**Quoted passage**
03 June 2008

Cuts and the City: Fabbed away

Regardless, the Sex and the City Movie deserves a fuckin’ A, if at least for letting the still-craving fans hear once again Carrie’s jokes, Miranda’s convictions, Charlotte’s hopes, Samantha’s moans and the now-classic SATC music theme. Not to mention, basking again in the trademark portrayals of Sarah Jessica Parker, Cynthia Nixon, Kim Cattrall and Kristin Davis as New Yorkers—women—happily wrestling life and love. It’s like coming home from a surprise lunch with your boss and his museum-lover wife. Ah-ma-a-a-a-zing wedding and New Year’s Eve scenes! More than any forecasted blockbuster ratings, the movie adaptation is one nostalgic, fabulously grand gift for loyalists of the phenomenal HBO series that ended four years ago.

Which was, a bit unfortunately, scarily obvious in the reels. Not too idiotic not to ask, but can people really age that much in four years? The girls are forever lovable, but if not for the Speed Racer-ly taste in set design—hi there, theeeese are colors—and mouth-watering pocket-humbling clothes, one could mistake it for "Desperate Grannies The Movie".

**Problem to solve**
Restate the movie review from "Cuts and the" up to and including "four years ago.", putting "viewers" in place of "fans".

**Data shown**
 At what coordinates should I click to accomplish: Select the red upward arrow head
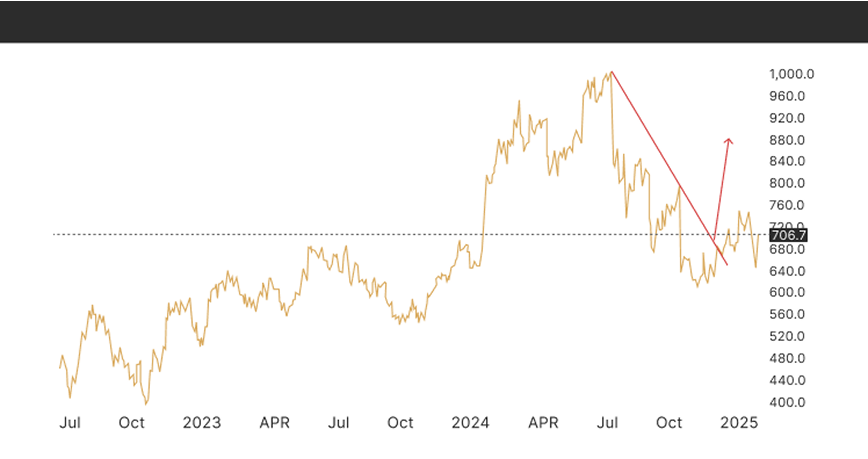(728, 141)
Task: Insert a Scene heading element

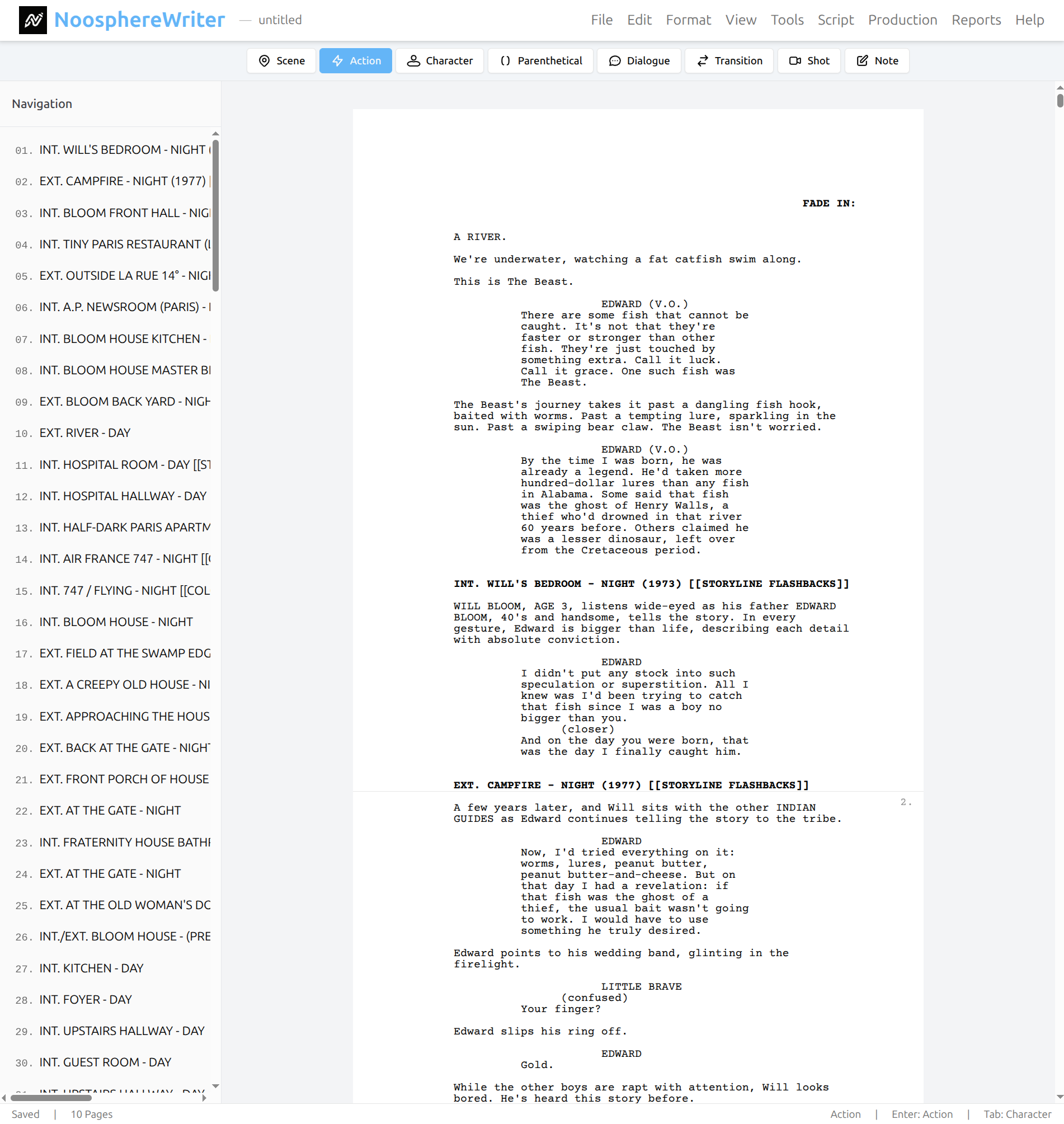Action: click(x=281, y=60)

**Written solution**
Cuts and the City: Fabbed away

Regardless, the Sex and the City Movie deserves a fuckin’ A, if at least for letting the still-craving viewers hear once again Carrie’s jokes, Miranda’s convictions, Charlotte’s hopes, Samantha’s moans and the now-classic SATC music theme. Not to mention, basking again in the trademark portrayals of Sarah Jessica Parker, Cynthia Nixon, Kim Cattrall and Kristin Davis as New Yorkers—women—happily wrestling life and love. It’s like coming home from a surprise lunch with your boss and his museum-lover wife. Ah-ma-a-a-a-zing wedding and New Year’s Eve scenes! More than any forecasted blockbuster ratings, the movie adaptation is one nostalgic, fabulously grand gift for loyalists of the phenomenal HBO series that ended four years ago.